Counsel was first apprenticed to an ironmonger but left that to study law and qualified as a proctor and solicitor. He was appointed a freeman of Gloucester in 1789. He was active in local politics and in 1836 was recorded as an alderman of the Corporation of Gloucester.

He became a leading property developer in the city in the early nineteenth century after he bought land in Monkleighton Grounds in the north-east of the city that he developed from 1822 into the area later known as Clapham, now part of Kingsholm, on which he built several hundred houses for artisans. Streets there included Worrall Street and Counsel Street, neither of which now exist after the area was comprehensively redeveloped in the twentieth century during slum clearance.

He was a noted antiquarian, helped Thomas Fosbroke with his work, and in 1829 published his own History and Description of the City of Gloucester in which he acknowledged that he had borrowed heavily from the work of Thomas Rudge (died 1825). In 1840 he published his account of the life and martyrdom of Bishop Hooper who was burned at the stake in Gloucester in 1555.

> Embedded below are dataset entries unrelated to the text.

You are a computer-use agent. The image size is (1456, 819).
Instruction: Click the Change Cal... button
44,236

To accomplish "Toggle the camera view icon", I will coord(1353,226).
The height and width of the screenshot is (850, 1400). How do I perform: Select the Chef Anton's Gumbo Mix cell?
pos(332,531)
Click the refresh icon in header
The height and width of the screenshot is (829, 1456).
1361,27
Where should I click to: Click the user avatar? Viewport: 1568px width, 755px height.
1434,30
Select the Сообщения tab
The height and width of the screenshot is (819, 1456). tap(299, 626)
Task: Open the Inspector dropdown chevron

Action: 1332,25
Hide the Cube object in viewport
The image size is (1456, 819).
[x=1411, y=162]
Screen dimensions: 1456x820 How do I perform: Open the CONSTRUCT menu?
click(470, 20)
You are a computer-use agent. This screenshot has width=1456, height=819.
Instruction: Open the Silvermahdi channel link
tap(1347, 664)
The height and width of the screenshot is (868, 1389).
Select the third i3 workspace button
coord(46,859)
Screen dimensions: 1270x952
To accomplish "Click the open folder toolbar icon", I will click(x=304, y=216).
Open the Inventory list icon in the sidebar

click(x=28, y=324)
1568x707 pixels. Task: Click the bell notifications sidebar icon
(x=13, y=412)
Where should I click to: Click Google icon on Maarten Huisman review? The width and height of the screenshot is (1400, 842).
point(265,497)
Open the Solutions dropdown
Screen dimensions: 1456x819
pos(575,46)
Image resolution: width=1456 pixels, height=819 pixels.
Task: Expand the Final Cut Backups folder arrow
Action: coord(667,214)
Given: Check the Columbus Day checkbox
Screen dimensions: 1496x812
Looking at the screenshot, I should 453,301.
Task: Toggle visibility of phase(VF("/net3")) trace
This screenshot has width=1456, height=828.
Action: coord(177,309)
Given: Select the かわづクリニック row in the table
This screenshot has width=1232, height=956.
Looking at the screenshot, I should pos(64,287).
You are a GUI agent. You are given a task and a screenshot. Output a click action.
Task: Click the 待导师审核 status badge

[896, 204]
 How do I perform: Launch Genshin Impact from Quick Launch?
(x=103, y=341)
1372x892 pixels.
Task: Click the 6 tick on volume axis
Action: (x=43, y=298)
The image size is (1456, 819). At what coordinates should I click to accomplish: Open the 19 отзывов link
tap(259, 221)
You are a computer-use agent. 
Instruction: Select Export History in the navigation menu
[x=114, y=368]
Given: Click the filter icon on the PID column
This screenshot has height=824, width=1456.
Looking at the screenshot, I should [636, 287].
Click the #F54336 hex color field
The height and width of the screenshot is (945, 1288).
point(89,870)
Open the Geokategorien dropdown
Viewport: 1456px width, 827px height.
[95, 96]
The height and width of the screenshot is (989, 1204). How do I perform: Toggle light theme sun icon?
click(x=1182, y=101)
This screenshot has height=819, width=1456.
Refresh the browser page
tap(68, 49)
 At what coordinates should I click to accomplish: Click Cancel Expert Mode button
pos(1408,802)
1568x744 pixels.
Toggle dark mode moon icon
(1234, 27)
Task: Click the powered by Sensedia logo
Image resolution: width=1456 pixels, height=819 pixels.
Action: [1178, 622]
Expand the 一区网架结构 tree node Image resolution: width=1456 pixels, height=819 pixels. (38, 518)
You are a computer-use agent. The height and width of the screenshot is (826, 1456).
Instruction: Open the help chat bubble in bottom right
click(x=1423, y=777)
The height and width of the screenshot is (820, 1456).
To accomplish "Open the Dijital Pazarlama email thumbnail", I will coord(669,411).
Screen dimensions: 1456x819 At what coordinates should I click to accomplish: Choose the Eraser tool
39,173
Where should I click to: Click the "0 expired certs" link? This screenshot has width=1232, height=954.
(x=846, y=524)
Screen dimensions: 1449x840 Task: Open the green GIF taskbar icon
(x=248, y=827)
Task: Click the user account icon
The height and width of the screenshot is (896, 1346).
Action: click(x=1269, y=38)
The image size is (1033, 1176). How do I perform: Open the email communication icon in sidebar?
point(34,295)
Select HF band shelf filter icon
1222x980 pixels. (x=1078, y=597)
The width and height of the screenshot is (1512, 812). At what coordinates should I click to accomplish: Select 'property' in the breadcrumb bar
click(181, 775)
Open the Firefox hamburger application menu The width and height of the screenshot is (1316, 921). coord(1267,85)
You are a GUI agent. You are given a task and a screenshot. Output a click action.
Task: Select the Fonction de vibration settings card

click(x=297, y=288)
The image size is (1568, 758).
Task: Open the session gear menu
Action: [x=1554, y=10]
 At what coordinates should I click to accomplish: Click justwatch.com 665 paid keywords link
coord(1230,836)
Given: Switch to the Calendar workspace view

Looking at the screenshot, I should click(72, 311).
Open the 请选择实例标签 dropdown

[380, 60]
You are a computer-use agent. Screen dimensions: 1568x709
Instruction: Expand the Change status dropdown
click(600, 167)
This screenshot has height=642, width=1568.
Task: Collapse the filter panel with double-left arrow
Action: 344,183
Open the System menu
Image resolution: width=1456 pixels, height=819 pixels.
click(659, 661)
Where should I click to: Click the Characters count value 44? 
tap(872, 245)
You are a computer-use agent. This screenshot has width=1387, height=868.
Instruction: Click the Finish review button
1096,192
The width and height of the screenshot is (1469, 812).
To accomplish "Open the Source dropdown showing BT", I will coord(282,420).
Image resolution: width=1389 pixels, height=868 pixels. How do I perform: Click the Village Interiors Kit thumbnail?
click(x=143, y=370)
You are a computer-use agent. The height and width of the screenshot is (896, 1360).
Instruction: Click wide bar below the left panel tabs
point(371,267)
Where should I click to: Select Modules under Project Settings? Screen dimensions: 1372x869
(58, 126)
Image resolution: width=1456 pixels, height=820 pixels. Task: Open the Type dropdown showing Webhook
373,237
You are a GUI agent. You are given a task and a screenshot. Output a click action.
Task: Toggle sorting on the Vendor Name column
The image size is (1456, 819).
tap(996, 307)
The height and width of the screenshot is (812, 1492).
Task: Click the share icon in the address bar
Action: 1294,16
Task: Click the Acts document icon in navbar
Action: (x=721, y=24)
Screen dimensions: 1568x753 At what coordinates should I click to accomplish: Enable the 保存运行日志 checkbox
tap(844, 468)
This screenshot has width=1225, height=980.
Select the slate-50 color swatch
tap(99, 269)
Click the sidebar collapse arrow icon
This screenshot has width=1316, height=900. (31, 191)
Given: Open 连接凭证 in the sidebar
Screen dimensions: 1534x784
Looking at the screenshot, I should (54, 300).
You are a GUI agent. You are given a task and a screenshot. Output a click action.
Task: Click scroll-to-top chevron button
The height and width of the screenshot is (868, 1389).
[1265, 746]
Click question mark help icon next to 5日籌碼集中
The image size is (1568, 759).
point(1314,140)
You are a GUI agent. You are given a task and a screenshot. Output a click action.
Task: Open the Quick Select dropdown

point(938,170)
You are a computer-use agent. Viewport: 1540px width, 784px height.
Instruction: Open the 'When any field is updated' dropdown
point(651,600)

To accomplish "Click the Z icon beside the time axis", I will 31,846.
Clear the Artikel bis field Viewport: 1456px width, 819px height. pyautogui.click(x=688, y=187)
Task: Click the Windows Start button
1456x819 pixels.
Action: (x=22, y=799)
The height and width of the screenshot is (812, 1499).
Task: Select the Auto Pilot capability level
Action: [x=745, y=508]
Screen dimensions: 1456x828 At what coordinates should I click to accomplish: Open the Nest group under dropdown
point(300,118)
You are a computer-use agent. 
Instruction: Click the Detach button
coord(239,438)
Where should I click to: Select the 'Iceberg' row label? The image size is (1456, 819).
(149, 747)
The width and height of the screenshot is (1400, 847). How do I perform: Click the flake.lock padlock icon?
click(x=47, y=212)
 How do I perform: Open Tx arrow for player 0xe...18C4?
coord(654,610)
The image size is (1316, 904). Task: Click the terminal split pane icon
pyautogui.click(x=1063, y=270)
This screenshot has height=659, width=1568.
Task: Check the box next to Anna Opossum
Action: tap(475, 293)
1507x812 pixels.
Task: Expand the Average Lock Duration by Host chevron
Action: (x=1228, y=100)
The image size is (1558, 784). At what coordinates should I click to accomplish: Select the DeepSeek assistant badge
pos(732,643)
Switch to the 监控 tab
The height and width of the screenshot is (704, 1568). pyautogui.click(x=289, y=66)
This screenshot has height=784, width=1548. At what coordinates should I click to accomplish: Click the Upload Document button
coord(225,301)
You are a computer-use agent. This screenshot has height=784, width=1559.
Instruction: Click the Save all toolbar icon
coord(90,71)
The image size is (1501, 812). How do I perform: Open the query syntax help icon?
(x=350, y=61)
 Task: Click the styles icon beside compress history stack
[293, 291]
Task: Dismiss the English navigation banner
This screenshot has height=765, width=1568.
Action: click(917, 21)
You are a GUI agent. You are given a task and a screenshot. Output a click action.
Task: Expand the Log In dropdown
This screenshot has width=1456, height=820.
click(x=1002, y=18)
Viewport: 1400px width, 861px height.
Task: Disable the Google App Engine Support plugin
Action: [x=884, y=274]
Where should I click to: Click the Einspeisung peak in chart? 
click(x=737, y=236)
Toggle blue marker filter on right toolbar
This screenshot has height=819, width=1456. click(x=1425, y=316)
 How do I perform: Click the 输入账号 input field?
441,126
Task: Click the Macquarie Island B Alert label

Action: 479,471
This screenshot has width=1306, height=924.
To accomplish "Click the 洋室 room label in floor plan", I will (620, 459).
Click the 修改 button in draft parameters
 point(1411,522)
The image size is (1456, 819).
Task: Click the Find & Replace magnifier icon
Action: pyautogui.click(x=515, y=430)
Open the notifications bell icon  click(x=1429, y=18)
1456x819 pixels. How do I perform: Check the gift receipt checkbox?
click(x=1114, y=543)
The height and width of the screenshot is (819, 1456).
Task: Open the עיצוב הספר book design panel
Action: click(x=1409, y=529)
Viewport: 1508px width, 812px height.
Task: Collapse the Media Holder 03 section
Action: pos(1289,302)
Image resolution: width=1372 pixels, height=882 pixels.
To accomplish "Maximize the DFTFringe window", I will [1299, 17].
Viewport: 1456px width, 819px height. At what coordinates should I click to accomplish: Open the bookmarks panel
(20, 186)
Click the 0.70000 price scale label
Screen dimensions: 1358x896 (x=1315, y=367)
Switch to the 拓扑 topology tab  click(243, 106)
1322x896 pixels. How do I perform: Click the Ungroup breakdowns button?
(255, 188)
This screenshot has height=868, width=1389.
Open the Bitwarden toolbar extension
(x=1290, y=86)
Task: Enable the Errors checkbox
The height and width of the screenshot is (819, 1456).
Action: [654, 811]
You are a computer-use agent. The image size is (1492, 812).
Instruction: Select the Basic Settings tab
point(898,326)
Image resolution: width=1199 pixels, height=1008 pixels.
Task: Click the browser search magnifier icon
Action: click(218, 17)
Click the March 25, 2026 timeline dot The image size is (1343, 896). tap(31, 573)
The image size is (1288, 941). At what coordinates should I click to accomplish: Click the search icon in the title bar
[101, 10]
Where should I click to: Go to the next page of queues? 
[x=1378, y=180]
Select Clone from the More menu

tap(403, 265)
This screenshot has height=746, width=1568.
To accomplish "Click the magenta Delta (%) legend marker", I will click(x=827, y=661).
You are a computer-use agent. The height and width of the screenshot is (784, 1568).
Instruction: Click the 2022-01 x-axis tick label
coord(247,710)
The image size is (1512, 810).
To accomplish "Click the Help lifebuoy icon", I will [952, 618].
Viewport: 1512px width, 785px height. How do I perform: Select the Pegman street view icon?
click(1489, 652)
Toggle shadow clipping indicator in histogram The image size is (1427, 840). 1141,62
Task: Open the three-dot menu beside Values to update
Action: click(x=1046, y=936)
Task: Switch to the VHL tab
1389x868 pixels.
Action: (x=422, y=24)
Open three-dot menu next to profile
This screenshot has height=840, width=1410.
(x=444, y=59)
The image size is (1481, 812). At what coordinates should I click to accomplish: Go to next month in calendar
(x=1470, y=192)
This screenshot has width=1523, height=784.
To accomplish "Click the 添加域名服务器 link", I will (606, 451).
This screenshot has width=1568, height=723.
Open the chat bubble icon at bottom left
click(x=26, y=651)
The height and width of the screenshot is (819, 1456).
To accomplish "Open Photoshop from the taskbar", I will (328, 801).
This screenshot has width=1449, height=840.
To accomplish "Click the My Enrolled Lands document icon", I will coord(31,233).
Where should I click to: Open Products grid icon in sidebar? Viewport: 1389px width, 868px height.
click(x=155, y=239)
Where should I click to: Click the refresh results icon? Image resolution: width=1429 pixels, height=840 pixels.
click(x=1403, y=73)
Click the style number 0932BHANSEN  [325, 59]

In their obituary of Counsel, The Gentleman's Magazine reported that he was an old and close friend of Jemmy Wood (died 1836), the owner of the Gloucester Old Bank who became nationally known as "The Gloucester Miser", and who was said to be "the richest commoner in His Majesty's dominions". Wood was said to have left Counsel £10,000 in the codicil to his (disputed) will.

==Death and legacy==
Counsel died at Gloucester on 19 January 1843 and was buried in the city on the 26th of that month. After his death, some of his papers were acquired by the collector Sir Thomas Phillipps, 160 of which were sold by Sotheby's in 1971.

==Selected publications==
- "The Old Church of St. Mary de Lode, Gloucester", The Gentleman's Magazine, 1826 (ii), pp. 505–506.
- The History and Description of the City of Gloucester, From the Earliest Period to the Present Time, &c. J. Bulgin, Gloucester, 1829.
- Some Account of the Life and Martyrdom of John Hooper, D.D., Successively Bishop of Gloucester and Worcester; With an Appendix, Containing the History of the Bishoprick of Gloucester. Lewis Bryant, Gloucester, 1840.